天神尾根に最接近する"六1"系統六浦駅行。
六浦駅前で客扱い中の"六1"系統。
駅南口の道は非常に狭隘です。

 横須賀市側は、武相国境編その2でも紹介した、内川橋始発・終着で追浜駅と湘南鷹取の住宅街をを結ぶ”追1””追5”系統がすぐ近くまで入る。こちらも2系統合わせて毎時3本の運転が基本で、湘南鷹取の住宅街の中は右回りの循環ルートが基本になっている。距離が長いこと、渋滞しがちな国道16号線をバス停2区間分であるが走ること、始発/終着が整備拠点のある内川橋であること、などから、何台かで担当している模様。件の天神尾根越えの道に最も近いのは、「湘南たかとり6丁目」であるが、天神尾根に最も接近するのは、1つ手前の「マンション北口」という停留所との中間付近にある直角カーブである。

「マンション北口」停留所発車直後の"追1"系統。
循環区間であるため、行先表示は「内川橋」になっています。
(それにしても、バス停の名前、もうちょっとなんとか……汗)
天神尾根に最接近する(少し手前の)"追1"系統内川橋行。
厳密には、もう少し先の右直角カーブ付近が最接近地点。
画面奥の高い場所が天神尾根です。
追浜駅到着直前の"追1"系統。
ここから多数のお客さんを乗せて、満席+立客ちらほらになりました。

天神尾根の登山道?

 前記事などで述べたように、国道16号線より海側は、天神尾根の上を(多分)市道が通っている。

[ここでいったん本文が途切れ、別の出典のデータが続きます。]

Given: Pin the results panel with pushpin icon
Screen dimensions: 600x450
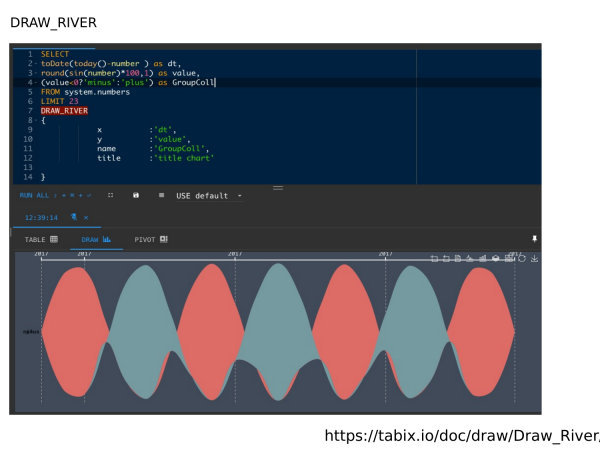Looking at the screenshot, I should [x=534, y=239].
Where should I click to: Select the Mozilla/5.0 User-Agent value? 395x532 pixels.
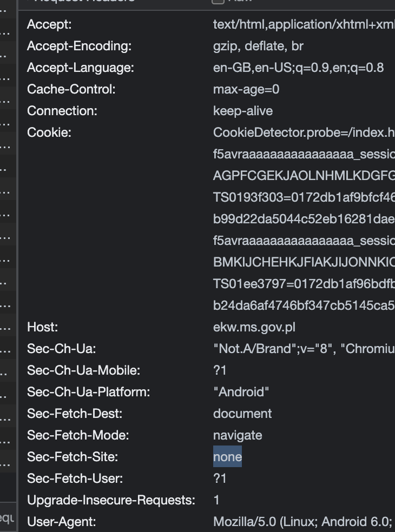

国道16号線と京浜急行本線が通る切り通しで、一旦、尾根を辿る道も途絶えるが、横浜市側に迂回することで、再度尾根上の徒歩道に出ることができるため、問題(??)の地点までは(体力がそこそこあれば)徒歩で到達することができる(この区間は未調査である。気候が良くなったら行ってみたい)。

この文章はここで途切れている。